Going into graduation year of fashion school, ampoule I’m in that sickeningly reflective state of mind. I’m remembering the first time I stepped into class along with the first evening of panic and hysteria running up to the first deadline day. It’s all very vague because since then a hell of a lot of things have happened for me at The London College of Fashion.
Specialising in Womenswear, I didn’t really know anyone who had studied it there before I started. I was experiencing so much anxiety, worrying about everything from my choice of clothing to my time management and if my ideas would be understood by tutors. The industry has a plethora of egotistical and unhealthy stereotypes around fashion students and tutors and I needed to know to what extent these were true.
If you’re starting, re-starting or thinking of applying to study a fashion design course or just at fashion school, I’m going to try and use what I have learnt in order to attempt to reassure any doubts. If you’re none of the above, still stay tuned as I would like to clear up some of those lovely stereotypes we so regularly have pinned on us.
I’m gonna keep this one simple.
I was so protective of my work initially but as soon as we started, tutors reassured us that we could take action if designs were copied. You have to promote your work and share it in class in order to gain an audience, feedback, opinions and input from other creatives. If someone does copy and gets away with it then just discuss with someone who understands your aesthetic and decide how you wish to act. BUT, most of the time it is best to just keep quiet then produce something even better.

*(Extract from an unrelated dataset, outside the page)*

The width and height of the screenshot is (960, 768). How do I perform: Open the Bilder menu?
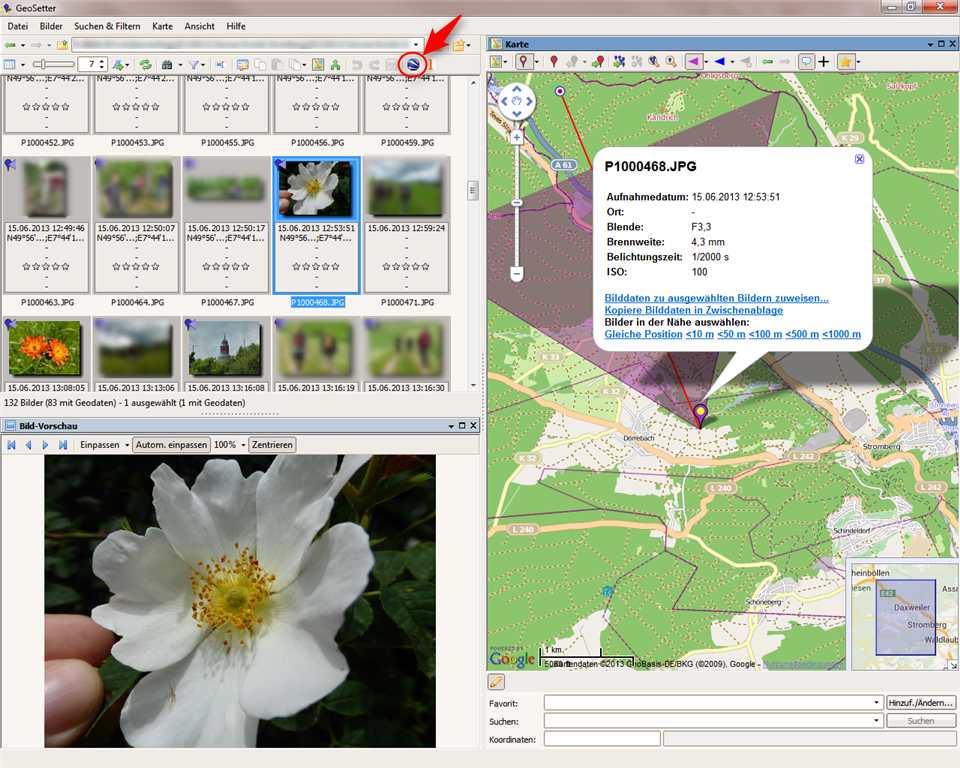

At school I never trusted the quiet ones and the late ones were never taken seriously. However, I have learnt this is not the same on my course at fashion school. Take people as they are and try not to assume. They might be late cause they were putting in extra work the night or had an interview with a magazine.
In times of self-doubt, remember you were selected from many to be one of the few to study this course. Fashion schools in London are extremely competitive and sometimes it’s a great confidence booster when you remind yourself you have just as much right as anyone else in your class to be on this course in this amazing establishment. Comparison will always take away part of your self-confidence but you must remember you can’t measure worth that easily when the work is creative and subjective. Focus on your own brand.
No, seriously. Whether you finish your work for the day an hour early or have a 30 minute train journey to a fabric store. Read that next chapter in your book, have that bath, meet that friend for a quick juice, Facetime your significant other. Time is so so precious, especially when you are studying a course you are expected to live and breathe.
Make friends with the machine technicians and the weekend staff, write down all feedback when talking to your tutor, bring more work than they expect for a critique. However, it must be stressed that you cannot forget your own design ethos. Your tutor should have your best interest at heart but sometimes you have to use your own judgment on design direction because your preferences will differ. They, however, could have the one connection or tip that makes you, so hold tight and stay on the grind.
All the diet coke drinkers, coffee addicts and chain smokers do exist at LCF but one thing I’ve learnt the hard way is that when studying fashion, health is wealth. I repeat HEALTH IS WEALTH. To be able to keep up with the high demand of work and long list of deadlines, you NEED to do your best to stay healthy. Sleep is a must. All-nighters can happen but in moderation and not consecutively. I would advise you take multi-vitamins and zinc in particular for your immune system and make sure every day you’re downing plenty of water. Food is also something that you cannot forget or skip. Find things to eat on the go but make sure at least one meal a day you stop what you’re doing to eat and let it digest properly. Exercise when you can, I recommend the Nike+ Training app for short workouts you can do at home. You need your energy and your health. Exhaustion can be prevented whilst working hard, trust me.
Experience, experience, experience! Whether you’re a dresser, pattern cutter, assistant, part-time or whatever, just make sure you’re seeking and accepting opportunities, your CV will blossom with every company you add and your knowledge with it. Make yourself available but do not let people take advantage. If you’re working for free, make sure you are firm about your availability and any other jobs and responsibilities.
We will all be a dresser or backstage at a show at some point but don’t be disheartened if you miss out on fashion week, you’re working towards your own show.
It is great to have friends on your course as they will have understanding if you can’t do dinner one night because of extra work etc. Also, if you want to spend time catching up but also need to get started on an essay (YES we write essays at Fashion school) then you can kill two birds with one stone and do it together. However, don’t spend too much time together as you may be at risk of over influencing each others work. Just be smart, you’ll know when it’s enough time together. You barely have time to yourself so you definitely don’t have time to see and catch up with lots of friends. Keep your circle small and a circle which is understanding of your priorities who won’t take offense if you cancel plans and make sure they support your aspirations. I thought I didn’t have any time for bullshit before uni but now I REALLY don’t have time for it.
One last tip.
Enjoy it as much as you can because before you know it, you’ll be going into grad year and realising it’s definitely time to adult and whatnot.